The new system, which the Nikkei said marked an effective relaxation of sanctions enacted against the North after its October 2006 nuclear test, was jointly developed by the People’s Bank of China and the State Administration of Foreign Exchange, Beijing sources familiar with the matter were quoted as saying.
It is unprecedented for China to create such a system aimed at a specific country, the Nikkei said. [Reuters]
You might wonder exactly what North Korea has done recently to warrant a relaxation, as opposed to an intensification, of economic pressure. Would it be the nuclear disclosure they refuse to provide, their new round of threats to nuke Seoul, their ongoing counterfeiting of dollars, or their latest public executions?
The actual answer, of course, is that China is desperate to prevent the North Korean regime from collapsing before or during this summer’s Olympic games, and if massacring Tibetans, bullying the UNHCR, and cleansing its empire of refugees aren’t hurdles before China’s ruthless pursuit of a dissent-free Olympics, then why should a few forgotten U.N. resolutions be?

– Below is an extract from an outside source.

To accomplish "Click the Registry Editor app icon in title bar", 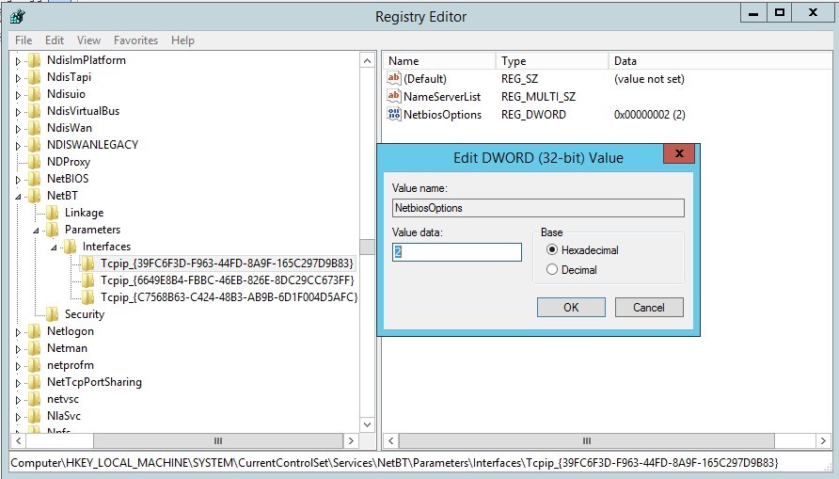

The result could be that China saves the world’s most repellent regime from the consequences of its own behavior (not that China’s true feelings about that behavior are in serious doubt).

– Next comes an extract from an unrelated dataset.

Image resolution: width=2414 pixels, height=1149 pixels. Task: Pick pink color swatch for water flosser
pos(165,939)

There are several things the United States could and should do about this, but probably won’t. First, keep in mind that most North Korean overseas assets are probably comingled with the proceeds or instrumentalities of illicit activity. Moving or even handling such funds is known as . Thus, Treasury could reopen its investigations of Chinese banks that were reportedly suspected of laundering North Korean funds and even helping to finance its nuclear program as of 2005. If the investigations show that Chinese banks are failing to show due diligence in preventing North Korean entities from laundering money, Treasury should invoke Title III of the USA PATRIOT Act, including the dreaded Section 311, against participating banks.
Another, slightly softer, approach would be to invoke Executive Order 13,382 against any Chinese bank that deals with a North Korean entity suspected of participating in North Korean WMD production. Treasury has published a list of those entities here, but arguably, Bureau 39 of the Korean Workers’ Party should also be sanctioned, as it has been inextricably involved in buying and selling WMD and WMD components, and in selling missiles to fund nuclear weapons production.
Invoking Executive Order 13,382 against Chinese companies would not be unprecedented.